Heintzman's logic is pretty simple: These are trains,
and who better to drive them than Tri-Met drivers? But
the union leader's position could derail the desires
of both the streetcar project's leaders and Tri-Met
itself.
While most Portlanders think of Tri-Met when it comes
to trains, the regional transit agency has played little
role in pushing the streetcars. Instead, the project
has been spearheaded by City Commissioner Charlie Hales
and the management of the nonprofit Portland Streetcar
Inc. Tri-Met's role has primarily been fiscal: The agency
will fund two-thirds of the streetcar's operating budget
and serve as the indirect conduit for $4.7 million in
federal funds.
It's that federal grant that Heintzman says gives him
leverage.
A 1980 agreement between Tri-Met and ATU provides that
the union gets first dibs on any jobs created with federal
funds. The current ATU contract with Tri-Met further
guarantees that drivers of any vehicles operated by
Tri-Met fall within the contract. Since two-thirds of
the streetcar's operating funds will come from Tri-Met,
Heintzman says hiring non-union trolley operators would
amount to contracting out ATU jobs.
Leo Wetzel, associate counsel in ATU's headquarters
in Washington, D.C., told WW that Tri-Met's future
access to federal funds could be jeopardized if the
1980 agreement is not followed. This year the agency
got $22 million in federal funds, out of a total budget
of $237 million.
Ironically, Tri-Met doesn't really want to get into
the trolley business and has only reluctantly agreed
to undertake basic maintenance work. In an internal
memo dated Feb. 16 that was obtained by ATU, Tri-Met's
director of rail operations, Dan Caufield, wrote, "We
are hoping for the minimum role in the streetcar operation,
so our work on MAX doesn't suffer by our being diverted
to something else."
The city also isn't rushing to bring Tri-Met on board.
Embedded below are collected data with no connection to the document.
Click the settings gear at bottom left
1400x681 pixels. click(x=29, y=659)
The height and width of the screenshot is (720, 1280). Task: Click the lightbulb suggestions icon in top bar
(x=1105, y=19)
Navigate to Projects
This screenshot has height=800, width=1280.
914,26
The project boosters have promoted the line as cheaper
and more efficient than light rail.
"There are some issues we want [ATU] to be sensitive
to, primarily that this is not Tri-Met," says Hales
aide Marc Zolton. "We would like to approach it differently
costwise. We've got to pay our bills and operate this
car less costly than other transit operations in this
area."
Earlier this year, PSI's negotiator, Rick Gustafson
of Shiels Obletz Johnsen, floated the idea of hiring
drivers employed by Laidlaw Transit Inc. Heintzman says
he rejected that idea based on poor labor relations
with the company in the past.
"If they're just going to hire people off the street,
they're not going to get professionally trained people,"
he says. "And I think that's a big mistake from a safety
standpoint."
Hales insists that the two dozen streetcar operators
will be competent and well-paid. But, he adds, "Does
that mean we're going to take Tri-Met's [labor] agreement
and simply scratch out 'Tri-Met' and write in 'Portland
Streetcar Inc.?' I don't think so."
Heintzman says that although he first broached the
topic of representation more than seven months ago,
negotiations are just getting off the ground. The union
leader met with Gustafson and Hales last month.
While Gustafson and Hales both express optimism that
the two sides will reach agreement, Heintzman is frustrated
by his inability to get a straight answer. "They're
stalling," he says. "They're going to try and hire other
than Tri-Met folks at lower wage and benefits--and we're
not going to stand for it."
The final decision rests with PSI. Gustafson says the
threat to Tri-Met's funding worries him less than the
possibility of getting in a "contentious" relationship
with ATU, which he described as having "very good political
standing in this region."
The union's clout is unlikely to have escaped Hales'
attention as he considers his reelection bid and future
mayoral aspirations. As Gustafson says, "Charlie's made
it abundantly clear he wants us to work with the ATU."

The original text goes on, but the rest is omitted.